Protesting in front of police headquarters, at best is symbolic. The kinds of things that BLMTO is asking for—the chief of police doesn’t have the power to change law. When you have an issue with how policing is done as a profession, there is nothing the chief of police can do. The chief of police can come out and speak to people absolutely and empathize but when you’re actually talking about fundamental change, that’s the Police Services Act.
I think there’s a strong argument that him coming out and addressing that crowd and acknowledging some of their concerns could have gone a long way even if, as you said, it’s more symbolic.
I totally agree, it could have. To date we don’t get a sense from BLMTO that somebody coming out and acknowledging them would satisfy. It might actually escalate the situation.
BLMTO is not known for being a violent group so when you say escalation, I’m not sure what you mean.
I’m not suggesting at all that people would go violent, but what I am suggesting that to automatically assume that him coming out would have disrupted how long BLM stayed, how they would feel after, we’ll never know. So, I don’t like talking about the what if. I’m not against or defending either side.

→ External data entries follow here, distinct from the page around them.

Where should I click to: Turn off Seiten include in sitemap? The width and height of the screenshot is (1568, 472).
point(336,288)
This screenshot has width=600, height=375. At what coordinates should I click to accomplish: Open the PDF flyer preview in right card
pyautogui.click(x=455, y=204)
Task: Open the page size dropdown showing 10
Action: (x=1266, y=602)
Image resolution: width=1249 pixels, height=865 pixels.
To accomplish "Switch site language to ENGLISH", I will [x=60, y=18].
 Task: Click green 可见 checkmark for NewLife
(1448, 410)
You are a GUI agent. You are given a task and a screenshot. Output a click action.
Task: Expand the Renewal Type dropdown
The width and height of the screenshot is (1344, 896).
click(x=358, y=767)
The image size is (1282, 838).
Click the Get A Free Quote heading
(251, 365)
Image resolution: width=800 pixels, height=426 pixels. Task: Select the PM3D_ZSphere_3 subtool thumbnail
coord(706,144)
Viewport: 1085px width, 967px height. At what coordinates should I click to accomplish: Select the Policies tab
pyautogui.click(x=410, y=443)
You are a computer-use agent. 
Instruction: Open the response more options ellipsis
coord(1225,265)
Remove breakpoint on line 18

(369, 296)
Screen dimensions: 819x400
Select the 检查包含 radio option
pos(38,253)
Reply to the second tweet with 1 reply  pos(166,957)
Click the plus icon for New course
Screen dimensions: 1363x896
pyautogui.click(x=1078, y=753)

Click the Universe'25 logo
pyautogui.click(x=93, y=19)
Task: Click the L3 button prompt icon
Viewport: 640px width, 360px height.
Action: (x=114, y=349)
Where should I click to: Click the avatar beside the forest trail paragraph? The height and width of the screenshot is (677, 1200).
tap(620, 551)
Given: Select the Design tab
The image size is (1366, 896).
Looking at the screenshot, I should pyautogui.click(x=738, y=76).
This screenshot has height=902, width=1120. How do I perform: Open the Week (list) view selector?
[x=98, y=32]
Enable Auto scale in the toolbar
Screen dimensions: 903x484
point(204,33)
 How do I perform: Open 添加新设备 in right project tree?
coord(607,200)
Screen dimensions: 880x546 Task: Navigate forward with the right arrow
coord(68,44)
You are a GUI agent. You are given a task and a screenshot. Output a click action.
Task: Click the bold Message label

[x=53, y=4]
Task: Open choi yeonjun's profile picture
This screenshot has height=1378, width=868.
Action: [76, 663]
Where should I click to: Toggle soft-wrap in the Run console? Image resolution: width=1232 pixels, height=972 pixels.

How do you think BLMTO’s demand that police not have an official presence at future Pride parades is impacting officers?
For officers a lot of this stuff doesn’t change what they have to do as their job, it’s one more obstacle that they have to face. The average officer is just in a place now where they’re like ‘OK, we still have to answer radio calls, we still have to help victims, and now we have to do it with a whole lot of criticism for who we are and what we’re about.’ Officers are used to being criticized for everything they do, that is the culture. It’s sad to see people who, with the best intentions, wanted to do something good for society hear that. But it’s also sad to see that the public feels like they’re targeted. It’s sad on both sides. It is really tragic times right now.
This interview has been edited and condensed for style and clarity.